→ Your assignment: The records below are to be returned word for word, with pictures left out.

[Dataset extract]

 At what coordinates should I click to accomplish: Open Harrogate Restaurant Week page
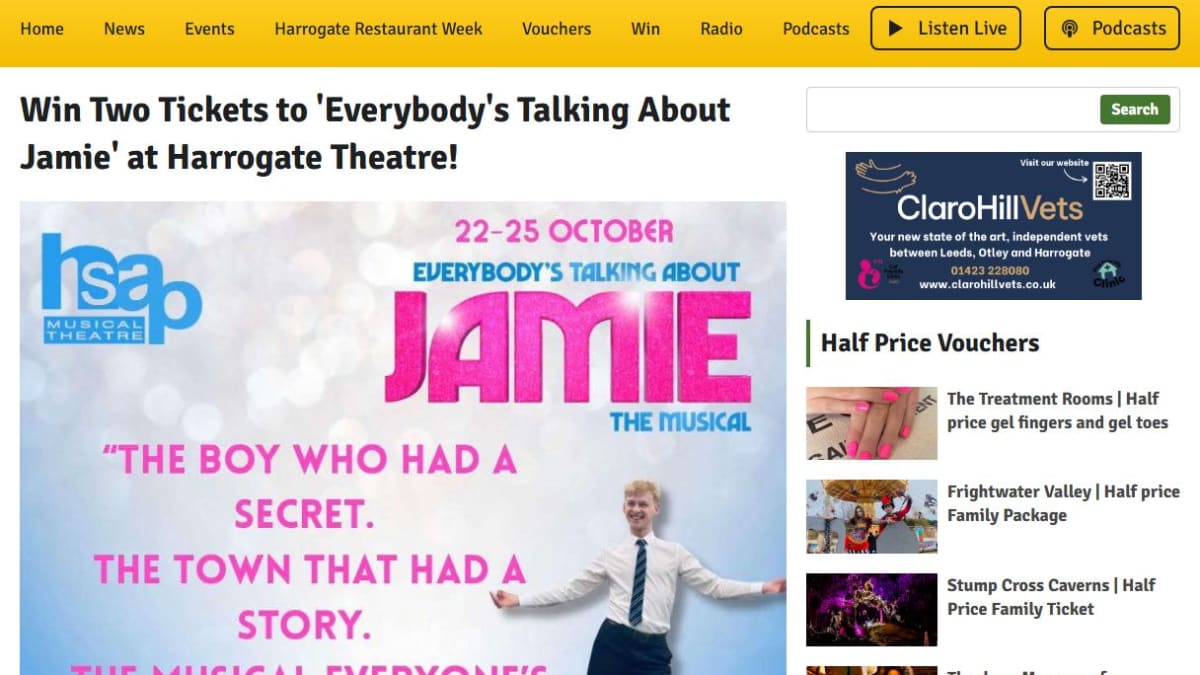pyautogui.click(x=378, y=28)
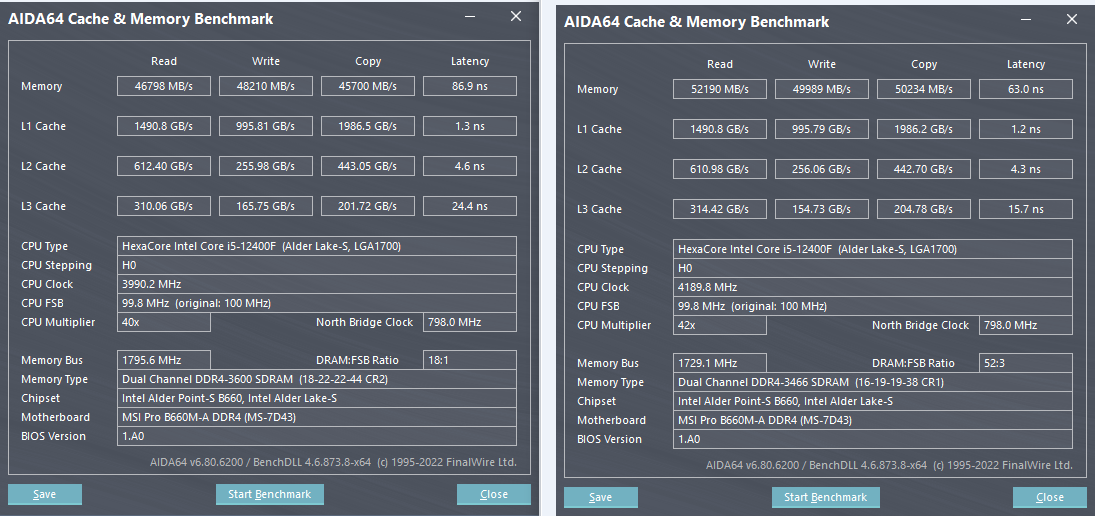The image size is (1095, 516).
Task: Select the 46798 MB/s memory read result
Action: 164,86
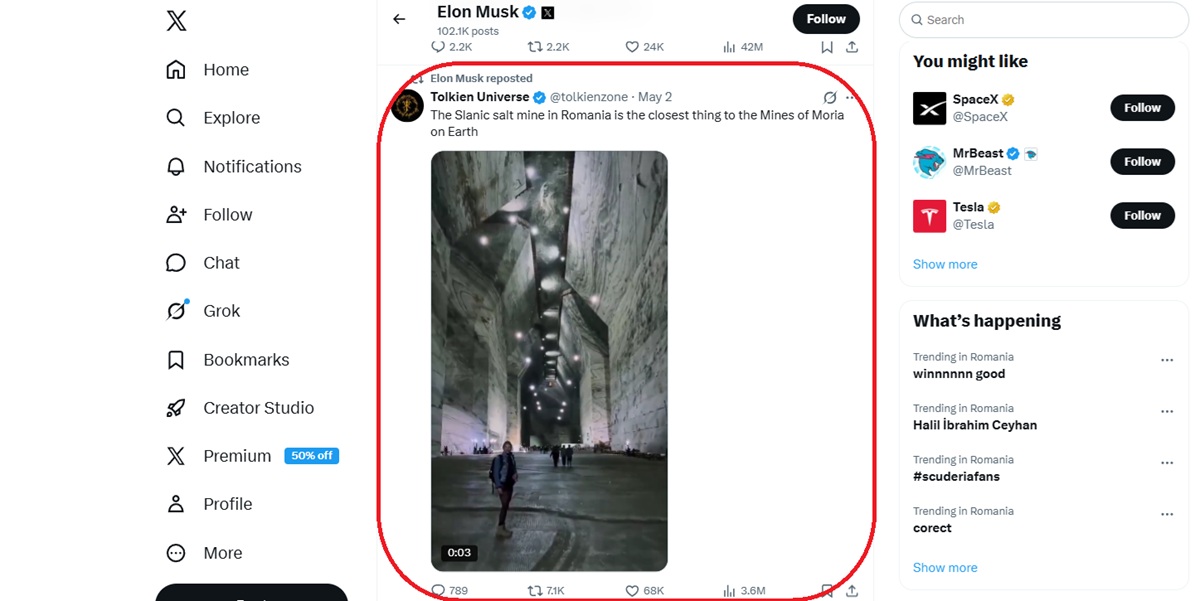Screen dimensions: 1200x601
Task: Open options for winnnnnn good trend
Action: [1167, 360]
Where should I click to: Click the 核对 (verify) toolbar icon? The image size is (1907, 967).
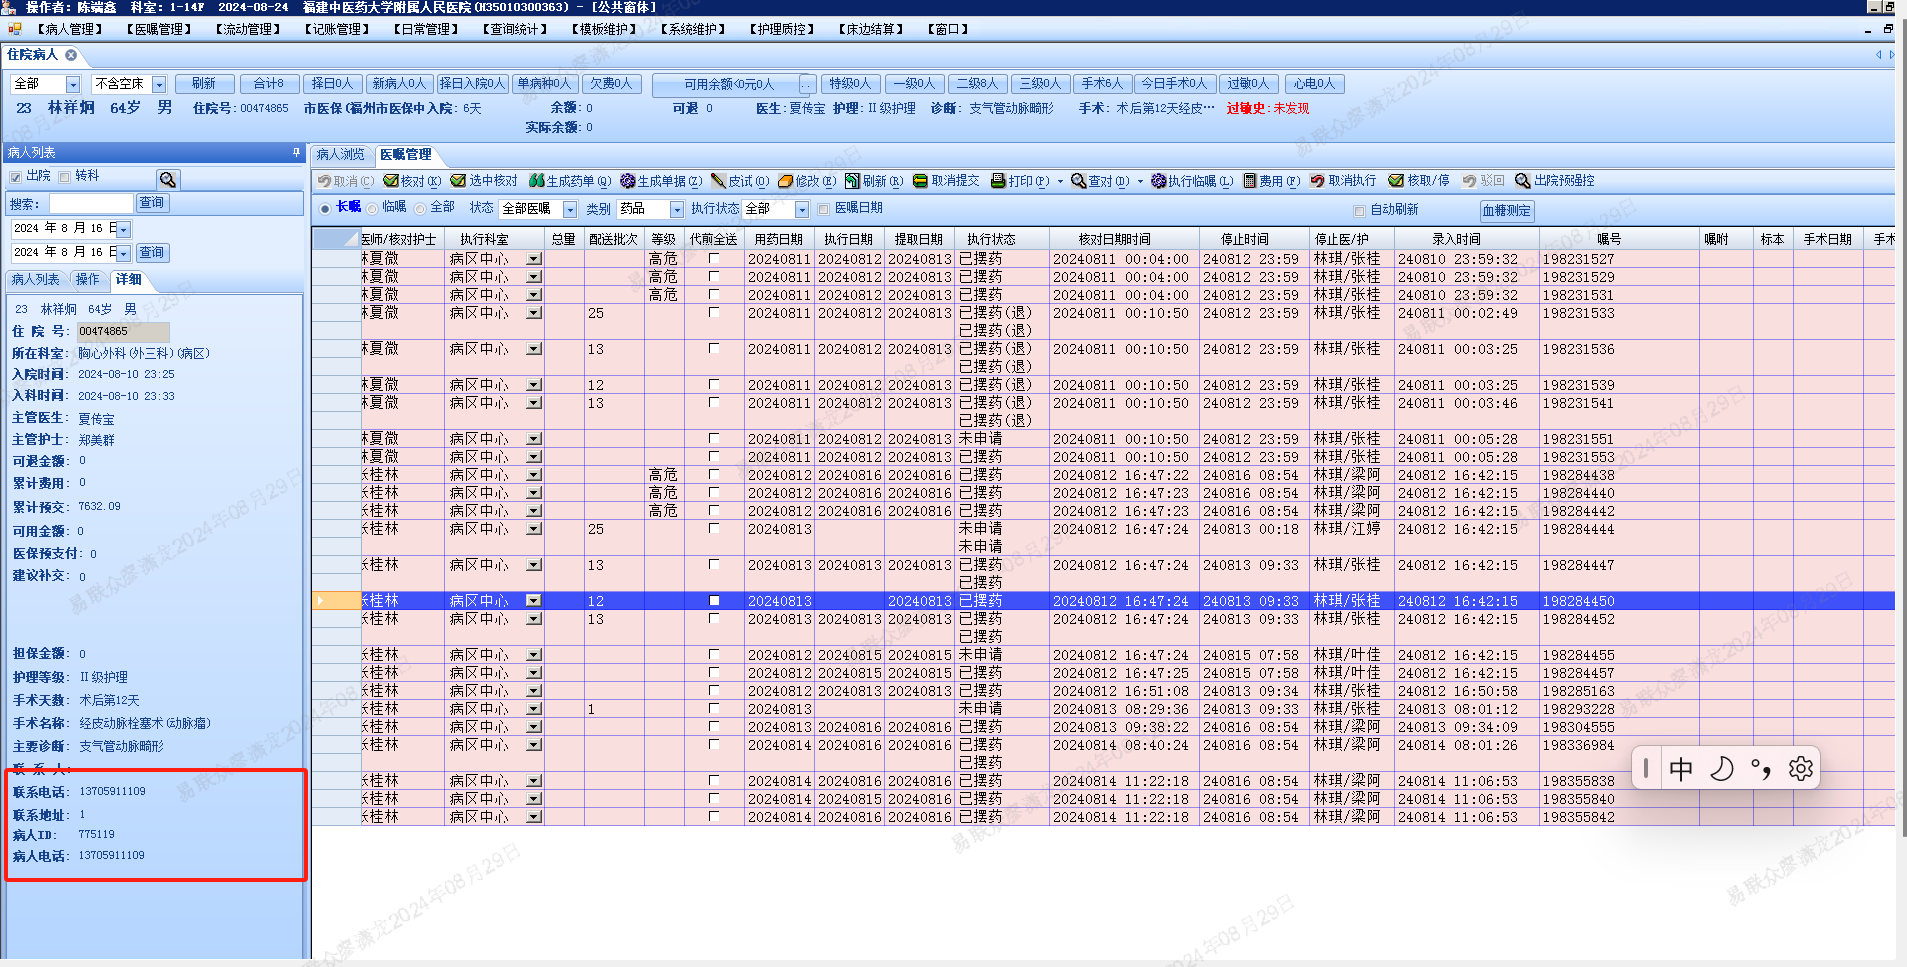pos(389,181)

[/Dataset extract]

→ Exercise solution:
 At what coordinates should I click to accomplish: Open Harrogate Restaurant Week page
pyautogui.click(x=378, y=28)
The image size is (1095, 516).
Task: Select the 46798 MB/s memory read result
Action: 164,86
Screen dimensions: 1200x601
Task: Open options for winnnnnn good trend
Action: [1167, 360]
Where should I click to: Click the 核对 (verify) toolbar icon? The image size is (1907, 967).
pos(389,181)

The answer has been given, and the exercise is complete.